Dissecting phylogenetic signal and accounting for bias in whole-genome data sets: a case study of the Metazoa
Marek L Borowiec, Ernest K Lee, Joanna C Chiu, David C Plachetzki
Transcriptome-enabled phylogenetic analyses have dramatically improved our understanding of metazoan phylogeny in recent years, although several important questions remain. The branching order near the base of the tree is one such outstanding issue. To address this question we assemble a novel data set comprised of 1,080 orthologous loci derived from 36 publicly available genomes and dissect the phylogenetic signal present in each individual partition. The size of this data set allows for a closer look at the potential biases and sources of non-phylogenetic signal. We assessed a range of measures for each data partition including information content, saturation, rate of evolution, long-branch score, and taxon occupancy and explored how each of these characteristics impacts phylogeny estimation.
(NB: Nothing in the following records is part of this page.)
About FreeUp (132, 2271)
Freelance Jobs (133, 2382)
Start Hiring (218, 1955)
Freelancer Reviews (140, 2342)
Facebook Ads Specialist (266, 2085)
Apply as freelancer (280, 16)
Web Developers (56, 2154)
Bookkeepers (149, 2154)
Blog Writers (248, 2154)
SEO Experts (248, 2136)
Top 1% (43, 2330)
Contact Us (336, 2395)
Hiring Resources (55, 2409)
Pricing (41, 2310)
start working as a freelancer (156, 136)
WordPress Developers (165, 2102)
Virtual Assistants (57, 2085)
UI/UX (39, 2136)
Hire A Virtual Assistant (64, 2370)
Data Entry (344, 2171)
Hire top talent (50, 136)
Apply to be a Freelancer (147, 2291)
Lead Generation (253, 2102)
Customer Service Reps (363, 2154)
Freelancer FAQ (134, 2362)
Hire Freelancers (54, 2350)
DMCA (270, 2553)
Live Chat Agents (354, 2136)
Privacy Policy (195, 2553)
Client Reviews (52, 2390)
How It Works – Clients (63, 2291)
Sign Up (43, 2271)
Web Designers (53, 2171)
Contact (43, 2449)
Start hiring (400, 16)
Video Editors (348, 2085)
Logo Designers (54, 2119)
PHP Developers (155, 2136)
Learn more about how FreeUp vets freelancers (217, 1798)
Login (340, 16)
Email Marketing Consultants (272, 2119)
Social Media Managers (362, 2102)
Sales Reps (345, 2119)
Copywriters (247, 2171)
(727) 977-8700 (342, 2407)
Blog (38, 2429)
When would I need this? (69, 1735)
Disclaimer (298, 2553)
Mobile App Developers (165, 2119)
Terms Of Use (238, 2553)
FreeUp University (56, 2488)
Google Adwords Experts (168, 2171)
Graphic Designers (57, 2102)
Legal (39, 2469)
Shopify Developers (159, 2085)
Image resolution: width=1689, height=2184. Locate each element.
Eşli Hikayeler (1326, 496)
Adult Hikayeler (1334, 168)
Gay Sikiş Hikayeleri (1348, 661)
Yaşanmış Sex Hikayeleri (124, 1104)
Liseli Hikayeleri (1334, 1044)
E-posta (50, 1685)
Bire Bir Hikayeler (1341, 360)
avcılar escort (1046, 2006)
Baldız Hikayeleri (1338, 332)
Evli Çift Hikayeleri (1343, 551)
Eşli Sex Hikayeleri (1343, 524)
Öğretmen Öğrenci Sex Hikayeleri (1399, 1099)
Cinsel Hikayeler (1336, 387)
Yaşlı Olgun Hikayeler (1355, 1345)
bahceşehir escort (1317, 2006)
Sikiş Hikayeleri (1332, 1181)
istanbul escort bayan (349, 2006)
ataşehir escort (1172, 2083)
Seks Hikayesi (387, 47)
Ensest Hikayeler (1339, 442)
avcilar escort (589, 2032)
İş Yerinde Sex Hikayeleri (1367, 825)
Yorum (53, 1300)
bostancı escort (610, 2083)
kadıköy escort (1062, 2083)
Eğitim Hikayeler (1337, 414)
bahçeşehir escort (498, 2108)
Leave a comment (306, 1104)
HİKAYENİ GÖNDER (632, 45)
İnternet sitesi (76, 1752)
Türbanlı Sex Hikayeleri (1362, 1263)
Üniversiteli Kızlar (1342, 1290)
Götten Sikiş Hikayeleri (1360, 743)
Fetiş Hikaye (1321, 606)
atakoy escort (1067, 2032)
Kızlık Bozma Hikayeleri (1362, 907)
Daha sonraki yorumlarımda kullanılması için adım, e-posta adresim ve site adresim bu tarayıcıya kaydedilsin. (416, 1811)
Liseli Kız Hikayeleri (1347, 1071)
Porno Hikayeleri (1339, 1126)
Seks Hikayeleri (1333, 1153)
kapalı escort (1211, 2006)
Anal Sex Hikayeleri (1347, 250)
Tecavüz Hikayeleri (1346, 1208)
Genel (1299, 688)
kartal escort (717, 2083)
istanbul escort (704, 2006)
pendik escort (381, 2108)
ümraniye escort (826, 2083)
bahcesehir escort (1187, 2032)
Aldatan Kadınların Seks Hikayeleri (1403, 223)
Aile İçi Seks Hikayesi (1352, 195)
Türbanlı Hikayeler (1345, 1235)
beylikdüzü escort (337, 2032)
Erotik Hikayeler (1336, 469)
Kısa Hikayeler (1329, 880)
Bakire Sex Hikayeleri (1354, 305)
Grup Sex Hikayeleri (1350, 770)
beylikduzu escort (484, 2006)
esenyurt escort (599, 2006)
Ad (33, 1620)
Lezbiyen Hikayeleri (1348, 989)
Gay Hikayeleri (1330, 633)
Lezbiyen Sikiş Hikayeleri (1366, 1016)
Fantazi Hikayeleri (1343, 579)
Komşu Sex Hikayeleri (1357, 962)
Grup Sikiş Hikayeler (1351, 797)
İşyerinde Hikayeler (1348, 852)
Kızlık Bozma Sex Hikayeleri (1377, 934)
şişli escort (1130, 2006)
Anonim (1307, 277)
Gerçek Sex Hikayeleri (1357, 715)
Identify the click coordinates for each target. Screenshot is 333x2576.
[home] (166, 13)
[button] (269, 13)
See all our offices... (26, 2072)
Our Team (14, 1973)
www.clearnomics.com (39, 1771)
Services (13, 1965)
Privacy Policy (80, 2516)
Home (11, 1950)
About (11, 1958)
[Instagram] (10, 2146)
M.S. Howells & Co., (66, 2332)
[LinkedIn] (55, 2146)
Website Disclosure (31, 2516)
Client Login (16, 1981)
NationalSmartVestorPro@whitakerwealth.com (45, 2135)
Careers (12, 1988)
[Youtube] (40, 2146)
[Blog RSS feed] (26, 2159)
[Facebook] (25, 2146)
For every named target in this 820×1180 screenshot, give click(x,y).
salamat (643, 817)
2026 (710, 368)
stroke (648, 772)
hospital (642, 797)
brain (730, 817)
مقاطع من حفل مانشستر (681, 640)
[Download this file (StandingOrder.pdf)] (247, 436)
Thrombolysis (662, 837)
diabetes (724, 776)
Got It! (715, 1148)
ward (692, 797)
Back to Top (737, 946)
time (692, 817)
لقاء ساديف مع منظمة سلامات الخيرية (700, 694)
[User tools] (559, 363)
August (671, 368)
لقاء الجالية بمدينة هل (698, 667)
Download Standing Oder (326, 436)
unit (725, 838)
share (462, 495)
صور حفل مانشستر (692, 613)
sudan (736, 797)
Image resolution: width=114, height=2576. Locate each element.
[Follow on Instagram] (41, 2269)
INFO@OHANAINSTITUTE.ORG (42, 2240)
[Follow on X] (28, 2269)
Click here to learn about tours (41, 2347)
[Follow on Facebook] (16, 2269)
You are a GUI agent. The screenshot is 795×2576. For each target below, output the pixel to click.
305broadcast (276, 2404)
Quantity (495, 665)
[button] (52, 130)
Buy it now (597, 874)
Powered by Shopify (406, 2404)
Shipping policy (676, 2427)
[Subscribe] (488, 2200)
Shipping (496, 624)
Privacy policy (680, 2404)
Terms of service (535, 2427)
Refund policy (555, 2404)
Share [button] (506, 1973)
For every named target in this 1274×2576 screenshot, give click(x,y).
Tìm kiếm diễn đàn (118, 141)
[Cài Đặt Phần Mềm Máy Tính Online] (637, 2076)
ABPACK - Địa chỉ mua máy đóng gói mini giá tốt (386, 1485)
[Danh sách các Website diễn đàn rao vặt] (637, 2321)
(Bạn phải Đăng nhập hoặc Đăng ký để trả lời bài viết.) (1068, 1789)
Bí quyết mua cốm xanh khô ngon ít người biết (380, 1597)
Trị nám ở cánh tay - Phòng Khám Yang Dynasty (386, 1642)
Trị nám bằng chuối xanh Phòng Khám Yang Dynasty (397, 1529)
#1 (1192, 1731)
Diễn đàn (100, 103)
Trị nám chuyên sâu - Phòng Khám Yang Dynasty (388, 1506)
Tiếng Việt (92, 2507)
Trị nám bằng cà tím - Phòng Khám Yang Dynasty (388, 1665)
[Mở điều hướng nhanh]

We then used these data to prepare a reduced set of partitions that fit an optimal set of criteria and are amenable to the most appropriate and computationally intensive analyses using site-heterogeneous models of sequence evolution. We also employed several strategies to examine the potential for long-branch attraction to bias our inferences. All of our analyses support Ctenophora as the sister lineage to other Metazoa, although support for this relationship varies among analyses. We find no support for the traditional view uniting the ctenophores and Cnidaria (jellies, anemones, corals, and kin). We also examine phylogenetic placement of myriapods (centipedes and millipedes) and find it more sensitive to the type of analysis and data used. Our study provides a workflow for minimizing systematic bias in whole genome-based phylogenetic analyses.